Arax205 pisze:fabuła gry, jak i oczywiście sama postać jest zupełnie niezgodna z Postalem.
Jakiś podobieństw można się jednak doszukać. Zarówno Postal Dude jak i John mogą mordować i mają zły dzień. Różnica jest taka, że Johna poznajemy jako mordercę, który zabija w intrze, a więc na jego decyzję nie mamy żadnego wpływu. Z kolei Kolesiem można przejść całą grę bez zabijania. Co prawda, jeśli weźmie się pod uwagę pierwszą część Postala(i uzna, że tamtejsze wydarzenia mają miejsce przed tymi z 2), Koleś także okazuje się mordercą, ale w przeciwieństwie do Johna, nie musi kontynuować mordu.
Arax205 pisze:
Gra miała być straszna, i sądzę że to się udało.

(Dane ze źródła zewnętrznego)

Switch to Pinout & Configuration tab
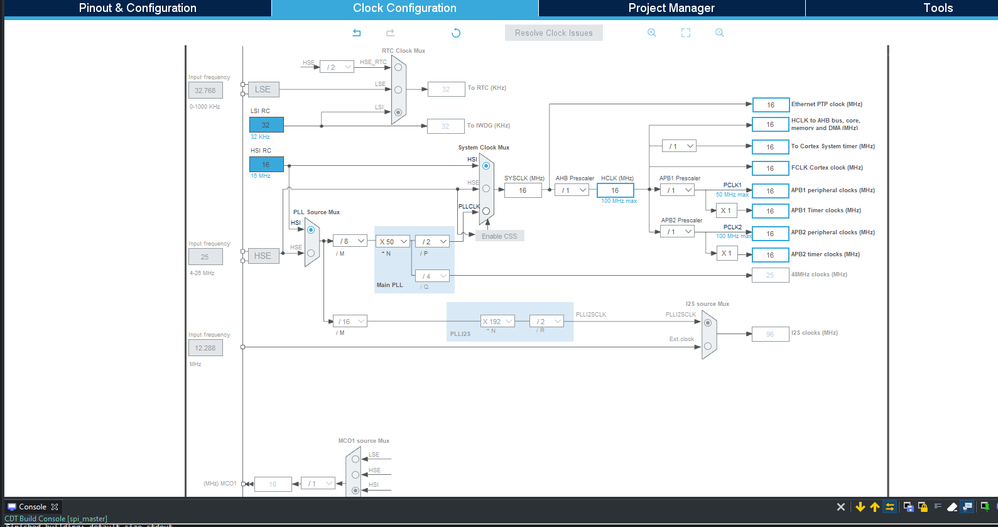pos(137,8)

Udało i...nie udało! Gra miejscami ma niezły, psychodeliczny klimat oraz te wyskakujące mordy*, ale to wszystko tylko w Asylum. Potem zaczyna się już tylko rzeźnia zombiaków, a miejsca na strach nie ma, bo co w tym strasznego, że muszę utłuc 200 zombiaków. Zero zaskoczenia, zero klimatu, a nawet jeśli jest to i tak jesteś zajęty zabijaniem zombie i go nie czujesz.
Arax205 pisze:
Zauważyłem że nie ma nowych postów i tematów na tym forum.
Dzieje się tak, bowiem:
ciuciu pisze:W ED nie ma sensu grać regularnie bo jest totalnie liniowy.
Arax205 pisze:
Nie raz zetknąłem się w takim stwierdzeniem: "Ta gra jest chora, a najgorszy jest początek"
Proszę o link do posta, w którym ktoś tak napisał, bo nieco dziwne mi się zdaje mówienie o ED, że jest chory, a o Postalu: Ale fajna giera! No, chyba, że dana osoba uważa obie gry za chore i nieludzkie TO rozumiem.
Arax205 pisze:
Pamiętajcie o ankiecie.
Ankieta jest trochę niedopracowana. Zamiast "Nie gram w to", dałbym "Nie grałem i nie chcę" i "Nie grałem, ale chcę zagrać" lub samo "Nie grałem". Bardzo przydałoby się jeszcze "Przeszedłem raz/dwa razy i już nie gram".
No i samo pytanie: Czy Eternal Damnation jest chory? W sensie zawartych w nim treści, być może tak, dla osób wrażliwych, ale brutalnością i kontrowersyjnością nie odbiega od Postala, który nawet jest jeszcze "gorszy", zważywszy na to, że w ED zabija się głównie zombie, a w Postalu "prawdziwych" ludzi. Pod względem atmosfery pierwszej planszy, tak, chory, psychodeliczny klimat, to tak, ale pod względem okropieństw i treści zawartej w grze, moim zdaniem nie można powiedzieć, że jest chora, co najwyżej brutalna.
* Takich straszaków w ogóle nie uznaję za coś strasznego, bowiem ich zadaniem jest po prostu znienacka zaskoczyć gracza przez co powodują gwałtowną reakcję, ale gdyby zamiast mordy, pokazał się malowniczy krajobraz i głośny dźwięk, możliwe, że reakcja byłaby podobna. Gdy już drugi raz przechodzimy grę, takie coś nie robi na nas wrażenia, bo to tylko trick na jeden raz, wiemy, że to coś znowu się pojawi i odpowiednio się nastawiamy przez co praktycznie nigdy nie boimy się za drugim razem. Co innego pokazuje na przykład seria Silent Hill, gdzie gra straszy klimatem oraz ciągłym poczuciem zagrożenia i mimo iż straszaki też czasami występują(głównie losowo, bo np. wyskoczy potwór, którego wcześniej nie mogliśmy dostrzec), to SH zjada pod wględem klimatu ED na śniadanie, ale pamiętajmy, że ED jest tylko fanowską modyfikacją. Od owych straszaków o wiele bardziej cenię sobie np. celę pełną krwi lub z obdrapanymi ścianami czy też szalenie klimatyczny pokój dziecka(ci co grali wiedzą o co chodzi).